▶ **What you need to do**
All of the data below needs to be set down once more, exactly as written.

======== Records for processing ========

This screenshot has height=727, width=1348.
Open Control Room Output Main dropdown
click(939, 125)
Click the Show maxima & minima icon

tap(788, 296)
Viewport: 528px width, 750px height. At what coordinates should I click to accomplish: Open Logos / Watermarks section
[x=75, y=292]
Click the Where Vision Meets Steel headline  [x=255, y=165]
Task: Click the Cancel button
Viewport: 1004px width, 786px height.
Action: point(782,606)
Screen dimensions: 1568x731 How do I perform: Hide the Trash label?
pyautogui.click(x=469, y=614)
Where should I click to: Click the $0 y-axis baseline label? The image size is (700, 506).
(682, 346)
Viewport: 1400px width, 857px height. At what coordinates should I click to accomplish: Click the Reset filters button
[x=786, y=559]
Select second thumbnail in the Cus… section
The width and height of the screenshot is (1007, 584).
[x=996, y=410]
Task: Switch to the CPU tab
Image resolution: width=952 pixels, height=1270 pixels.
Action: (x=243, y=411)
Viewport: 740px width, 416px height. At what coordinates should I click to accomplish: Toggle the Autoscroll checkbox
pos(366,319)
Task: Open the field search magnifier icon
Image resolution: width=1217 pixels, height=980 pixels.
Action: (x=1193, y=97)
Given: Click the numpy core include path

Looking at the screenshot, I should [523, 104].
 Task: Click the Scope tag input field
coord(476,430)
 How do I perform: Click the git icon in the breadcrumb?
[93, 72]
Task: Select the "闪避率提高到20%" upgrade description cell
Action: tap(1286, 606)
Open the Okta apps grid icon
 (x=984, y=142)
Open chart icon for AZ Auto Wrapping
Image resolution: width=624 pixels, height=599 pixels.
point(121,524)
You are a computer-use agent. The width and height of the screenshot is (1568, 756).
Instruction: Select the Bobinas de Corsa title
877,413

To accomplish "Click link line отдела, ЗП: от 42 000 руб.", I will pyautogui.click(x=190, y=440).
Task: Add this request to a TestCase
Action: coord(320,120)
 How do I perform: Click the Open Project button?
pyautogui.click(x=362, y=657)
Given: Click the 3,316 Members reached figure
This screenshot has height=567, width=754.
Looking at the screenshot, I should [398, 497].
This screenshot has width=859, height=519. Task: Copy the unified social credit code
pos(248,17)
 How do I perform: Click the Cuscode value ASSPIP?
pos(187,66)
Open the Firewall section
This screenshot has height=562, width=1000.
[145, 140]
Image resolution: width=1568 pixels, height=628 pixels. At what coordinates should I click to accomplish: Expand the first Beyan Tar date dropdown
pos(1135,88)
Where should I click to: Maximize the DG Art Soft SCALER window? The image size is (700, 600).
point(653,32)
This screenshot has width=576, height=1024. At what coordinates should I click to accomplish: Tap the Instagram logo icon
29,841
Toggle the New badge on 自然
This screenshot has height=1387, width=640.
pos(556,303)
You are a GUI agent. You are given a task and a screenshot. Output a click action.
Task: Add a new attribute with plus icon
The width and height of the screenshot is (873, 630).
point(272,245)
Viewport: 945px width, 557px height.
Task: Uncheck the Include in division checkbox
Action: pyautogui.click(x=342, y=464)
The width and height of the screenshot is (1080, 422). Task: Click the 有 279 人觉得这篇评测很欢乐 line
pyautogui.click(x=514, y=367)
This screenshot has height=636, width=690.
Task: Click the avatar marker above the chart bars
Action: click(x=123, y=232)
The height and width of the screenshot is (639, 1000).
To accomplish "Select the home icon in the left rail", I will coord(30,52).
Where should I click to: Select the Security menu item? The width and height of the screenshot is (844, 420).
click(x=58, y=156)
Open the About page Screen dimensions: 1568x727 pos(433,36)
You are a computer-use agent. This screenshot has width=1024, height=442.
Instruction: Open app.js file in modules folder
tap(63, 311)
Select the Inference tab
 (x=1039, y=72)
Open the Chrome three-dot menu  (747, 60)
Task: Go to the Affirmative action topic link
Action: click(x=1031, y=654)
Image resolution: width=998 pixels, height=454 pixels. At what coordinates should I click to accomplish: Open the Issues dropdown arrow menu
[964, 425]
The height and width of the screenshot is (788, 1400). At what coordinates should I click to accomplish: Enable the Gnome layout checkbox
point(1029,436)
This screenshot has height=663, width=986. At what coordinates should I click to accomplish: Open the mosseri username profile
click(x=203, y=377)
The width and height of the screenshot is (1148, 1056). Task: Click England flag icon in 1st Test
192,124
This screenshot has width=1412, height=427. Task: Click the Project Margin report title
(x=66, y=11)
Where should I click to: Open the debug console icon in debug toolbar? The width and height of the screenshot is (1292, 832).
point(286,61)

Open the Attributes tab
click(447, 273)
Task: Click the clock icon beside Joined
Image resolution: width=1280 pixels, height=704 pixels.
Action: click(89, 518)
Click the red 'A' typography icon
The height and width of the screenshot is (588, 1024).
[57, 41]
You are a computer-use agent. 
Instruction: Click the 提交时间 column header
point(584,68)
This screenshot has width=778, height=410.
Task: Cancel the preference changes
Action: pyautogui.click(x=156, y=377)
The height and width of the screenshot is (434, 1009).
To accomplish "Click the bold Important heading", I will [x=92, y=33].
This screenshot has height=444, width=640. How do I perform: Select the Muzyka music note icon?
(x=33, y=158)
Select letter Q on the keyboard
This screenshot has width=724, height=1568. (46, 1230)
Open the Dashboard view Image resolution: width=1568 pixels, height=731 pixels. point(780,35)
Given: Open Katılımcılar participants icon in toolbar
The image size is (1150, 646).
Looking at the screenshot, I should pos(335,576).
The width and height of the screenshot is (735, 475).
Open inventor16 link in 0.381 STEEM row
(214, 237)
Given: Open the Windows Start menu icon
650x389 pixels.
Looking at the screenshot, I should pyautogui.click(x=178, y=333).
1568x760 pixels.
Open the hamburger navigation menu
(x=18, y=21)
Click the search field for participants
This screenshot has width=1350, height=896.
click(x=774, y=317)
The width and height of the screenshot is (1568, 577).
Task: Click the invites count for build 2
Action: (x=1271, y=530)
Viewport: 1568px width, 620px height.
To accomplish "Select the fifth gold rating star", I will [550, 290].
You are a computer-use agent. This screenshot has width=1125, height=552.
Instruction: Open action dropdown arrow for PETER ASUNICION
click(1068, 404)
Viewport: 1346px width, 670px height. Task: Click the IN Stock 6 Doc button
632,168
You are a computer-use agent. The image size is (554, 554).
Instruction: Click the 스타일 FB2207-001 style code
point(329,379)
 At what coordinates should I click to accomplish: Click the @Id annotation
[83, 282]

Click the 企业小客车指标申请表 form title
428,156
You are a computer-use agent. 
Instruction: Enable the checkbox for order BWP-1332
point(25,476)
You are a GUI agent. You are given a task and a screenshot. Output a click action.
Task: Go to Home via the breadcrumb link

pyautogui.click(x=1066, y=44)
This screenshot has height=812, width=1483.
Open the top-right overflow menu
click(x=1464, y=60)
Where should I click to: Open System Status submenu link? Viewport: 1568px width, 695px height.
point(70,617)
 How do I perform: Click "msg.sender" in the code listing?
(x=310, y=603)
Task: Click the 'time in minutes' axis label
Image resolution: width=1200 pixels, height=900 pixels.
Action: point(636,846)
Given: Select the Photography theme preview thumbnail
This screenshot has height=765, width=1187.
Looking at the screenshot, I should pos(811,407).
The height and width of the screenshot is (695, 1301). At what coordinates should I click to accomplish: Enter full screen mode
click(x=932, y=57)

========

▶ **Result of this task**
This screenshot has height=727, width=1348.
Open Control Room Output Main dropdown
click(939, 125)
Click the Show maxima & minima icon

tap(788, 296)
Viewport: 528px width, 750px height. At what coordinates should I click to accomplish: Open Logos / Watermarks section
[x=75, y=292]
Click the Where Vision Meets Steel headline  [x=255, y=165]
Task: Click the Cancel button
Viewport: 1004px width, 786px height.
Action: point(782,606)
Screen dimensions: 1568x731 How do I perform: Hide the Trash label?
pyautogui.click(x=469, y=614)
Where should I click to: Click the $0 y-axis baseline label? The image size is (700, 506).
(682, 346)
Viewport: 1400px width, 857px height. At what coordinates should I click to accomplish: Click the Reset filters button
[x=786, y=559]
Select second thumbnail in the Cus… section
The width and height of the screenshot is (1007, 584).
[x=996, y=410]
Task: Switch to the CPU tab
Image resolution: width=952 pixels, height=1270 pixels.
Action: (x=243, y=411)
Viewport: 740px width, 416px height. At what coordinates should I click to accomplish: Toggle the Autoscroll checkbox
pos(366,319)
Task: Open the field search magnifier icon
Image resolution: width=1217 pixels, height=980 pixels.
Action: (x=1193, y=97)
Given: Click the numpy core include path

Looking at the screenshot, I should [523, 104].
 Task: Click the Scope tag input field
coord(476,430)
 How do I perform: Click the git icon in the breadcrumb?
[93, 72]
Task: Select the "闪避率提高到20%" upgrade description cell
Action: tap(1286, 606)
Open the Okta apps grid icon
 (x=984, y=142)
Open chart icon for AZ Auto Wrapping
Image resolution: width=624 pixels, height=599 pixels.
point(121,524)
You are a computer-use agent. The width and height of the screenshot is (1568, 756).
Instruction: Select the Bobinas de Corsa title
877,413

To accomplish "Click link line отдела, ЗП: от 42 000 руб.", I will pyautogui.click(x=190, y=440).
Task: Add this request to a TestCase
Action: coord(320,120)
 How do I perform: Click the Open Project button?
pyautogui.click(x=362, y=657)
Given: Click the 3,316 Members reached figure
This screenshot has height=567, width=754.
Looking at the screenshot, I should [398, 497].
This screenshot has width=859, height=519. Task: Copy the unified social credit code
pos(248,17)
 How do I perform: Click the Cuscode value ASSPIP?
pos(187,66)
Open the Firewall section
This screenshot has height=562, width=1000.
[145, 140]
Image resolution: width=1568 pixels, height=628 pixels. At what coordinates should I click to accomplish: Expand the first Beyan Tar date dropdown
pos(1135,88)
Where should I click to: Maximize the DG Art Soft SCALER window? The image size is (700, 600).
point(653,32)
This screenshot has width=576, height=1024. At what coordinates should I click to accomplish: Tap the Instagram logo icon
29,841
Toggle the New badge on 自然
This screenshot has height=1387, width=640.
pos(556,303)
You are a GUI agent. You are given a task and a screenshot. Output a click action.
Task: Add a new attribute with plus icon
The width and height of the screenshot is (873, 630).
point(272,245)
Viewport: 945px width, 557px height.
Task: Uncheck the Include in division checkbox
Action: pyautogui.click(x=342, y=464)
The width and height of the screenshot is (1080, 422). Task: Click the 有 279 人觉得这篇评测很欢乐 line
pyautogui.click(x=514, y=367)
This screenshot has height=636, width=690.
Task: Click the avatar marker above the chart bars
Action: click(x=123, y=232)
The height and width of the screenshot is (639, 1000).
To accomplish "Select the home icon in the left rail", I will coord(30,52).
Where should I click to: Select the Security menu item? The width and height of the screenshot is (844, 420).
click(x=58, y=156)
Open the About page Screen dimensions: 1568x727 pos(433,36)
You are a computer-use agent. This screenshot has width=1024, height=442.
Instruction: Open app.js file in modules folder
tap(63, 311)
Select the Inference tab
 (x=1039, y=72)
Open the Chrome three-dot menu  (747, 60)
Task: Go to the Affirmative action topic link
Action: click(x=1031, y=654)
Image resolution: width=998 pixels, height=454 pixels. At what coordinates should I click to accomplish: Open the Issues dropdown arrow menu
[964, 425]
The height and width of the screenshot is (788, 1400). At what coordinates should I click to accomplish: Enable the Gnome layout checkbox
point(1029,436)
This screenshot has height=663, width=986. At what coordinates should I click to accomplish: Open the mosseri username profile
click(x=203, y=377)
The width and height of the screenshot is (1148, 1056). Task: Click England flag icon in 1st Test
192,124
This screenshot has width=1412, height=427. Task: Click the Project Margin report title
(x=66, y=11)
Where should I click to: Open the debug console icon in debug toolbar? The width and height of the screenshot is (1292, 832).
point(286,61)

Open the Attributes tab
click(447, 273)
Task: Click the clock icon beside Joined
Image resolution: width=1280 pixels, height=704 pixels.
Action: click(89, 518)
Click the red 'A' typography icon
The height and width of the screenshot is (588, 1024).
[57, 41]
You are a computer-use agent. 
Instruction: Click the 提交时间 column header
point(584,68)
This screenshot has width=778, height=410.
Task: Cancel the preference changes
Action: pyautogui.click(x=156, y=377)
The height and width of the screenshot is (434, 1009).
To accomplish "Click the bold Important heading", I will [x=92, y=33].
This screenshot has height=444, width=640. How do I perform: Select the Muzyka music note icon?
(x=33, y=158)
Select letter Q on the keyboard
This screenshot has width=724, height=1568. (46, 1230)
Open the Dashboard view Image resolution: width=1568 pixels, height=731 pixels. point(780,35)
Given: Open Katılımcılar participants icon in toolbar
The image size is (1150, 646).
Looking at the screenshot, I should pos(335,576).
The width and height of the screenshot is (735, 475).
Open inventor16 link in 0.381 STEEM row
(214, 237)
Given: Open the Windows Start menu icon
650x389 pixels.
Looking at the screenshot, I should pyautogui.click(x=178, y=333).
1568x760 pixels.
Open the hamburger navigation menu
(x=18, y=21)
Click the search field for participants
This screenshot has width=1350, height=896.
click(x=774, y=317)
The width and height of the screenshot is (1568, 577).
Task: Click the invites count for build 2
Action: (x=1271, y=530)
Viewport: 1568px width, 620px height.
To accomplish "Select the fifth gold rating star", I will [550, 290].
You are a computer-use agent. This screenshot has width=1125, height=552.
Instruction: Open action dropdown arrow for PETER ASUNICION
click(1068, 404)
Viewport: 1346px width, 670px height. Task: Click the IN Stock 6 Doc button
632,168
You are a computer-use agent. The image size is (554, 554).
Instruction: Click the 스타일 FB2207-001 style code
point(329,379)
 At what coordinates should I click to accomplish: Click the @Id annotation
[83, 282]

Click the 企业小客车指标申请表 form title
428,156
You are a computer-use agent. 
Instruction: Enable the checkbox for order BWP-1332
point(25,476)
You are a GUI agent. You are given a task and a screenshot. Output a click action.
Task: Go to Home via the breadcrumb link

pyautogui.click(x=1066, y=44)
This screenshot has height=812, width=1483.
Open the top-right overflow menu
click(x=1464, y=60)
Where should I click to: Open System Status submenu link? Viewport: 1568px width, 695px height.
point(70,617)
 How do I perform: Click "msg.sender" in the code listing?
(x=310, y=603)
Task: Click the 'time in minutes' axis label
Image resolution: width=1200 pixels, height=900 pixels.
Action: point(636,846)
Given: Select the Photography theme preview thumbnail
This screenshot has height=765, width=1187.
Looking at the screenshot, I should pos(811,407).
The height and width of the screenshot is (695, 1301). At what coordinates should I click to accomplish: Enter full screen mode
click(x=932, y=57)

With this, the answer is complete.